Put another way, since civil rights protesters aren't getting lynched in the South, blasted with fire hoses or attacked by police dogs while campaigning for basic rights, we can't compare any of the obvious, overt events of the past with possibly-race-tinged events of the present.
This is untrue, of course. The history of race still impacts everyone today in a variety of predictable and not-so-predictable ways, and its influence is still very visible in the media and in conversation...as long as you know what to watch and listen for. The trouble is,
many people don't know what to watch and listen for. And that lack of awareness leaves these people frustrated when the subject of race is broached in discussions revolving around the present.

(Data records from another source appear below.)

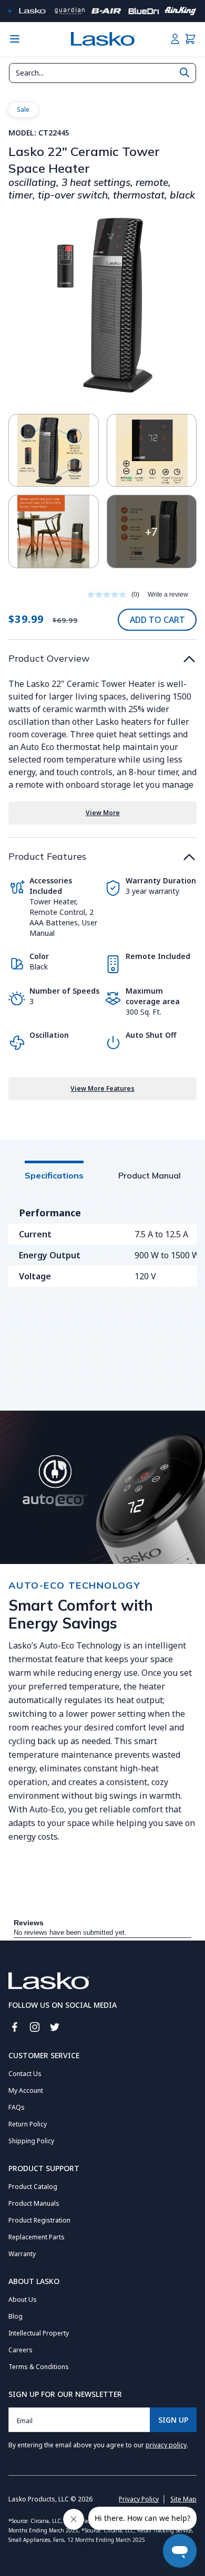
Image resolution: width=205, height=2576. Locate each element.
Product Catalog (32, 2186)
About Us (22, 2299)
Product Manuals (33, 2203)
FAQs (16, 2107)
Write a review (168, 594)
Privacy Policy (139, 2499)
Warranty (22, 2253)
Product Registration (39, 2220)
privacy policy (166, 2445)
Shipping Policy (31, 2140)
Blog (15, 2316)
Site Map (183, 2499)
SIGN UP (173, 2420)
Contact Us (25, 2073)
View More (103, 812)
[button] (190, 39)
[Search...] (184, 72)
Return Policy (27, 2124)
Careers (20, 2349)
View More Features (102, 1088)
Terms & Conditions (38, 2366)
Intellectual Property (38, 2333)
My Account (25, 2090)
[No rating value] (109, 594)
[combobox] (102, 73)
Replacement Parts (36, 2237)
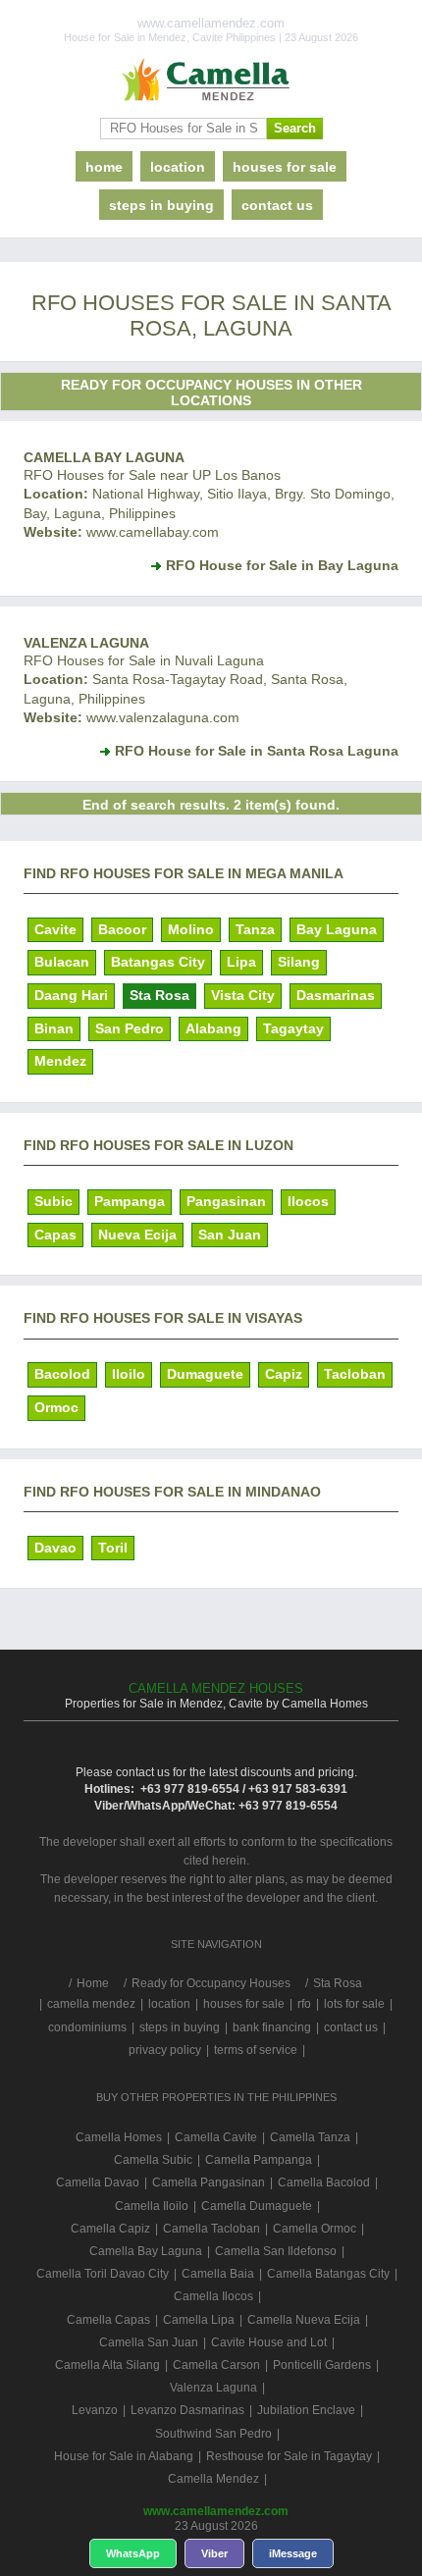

In response, they lash out at the messenger. They accused him or her of race-baiting, or of engaging in twisted and unpleasant fantasies stemming from some sort of psychological defect that prevents the topic-raiser from seeing things outside of the prism of race. Although it doesn't always come from whites, this is the "white fatigue" Schreiber is alluding to. She didn't even have to offer a full-fledged description for me to figure out what she meant.
None of this is an attempt to make an assertion that deliberate racial antagonism doesn't exist. Of course it does. The Al Sharptons and Pat Buchanans of the world, having fallen from their previous heights of respectability long ago, resort to it in an attempt to halt their inevitable slide into irrelevance.
That being the case, it is still sad that a commonplace response to someone who tries to make a legitimate argument that brings up race in the context of America's present is to accuse them of being psychotic or a race-baiter. Really? There are terms and descriptors for those who classify everyone who doesn't see the world the same way they do as crazy. I'll let you come up with your own list of them.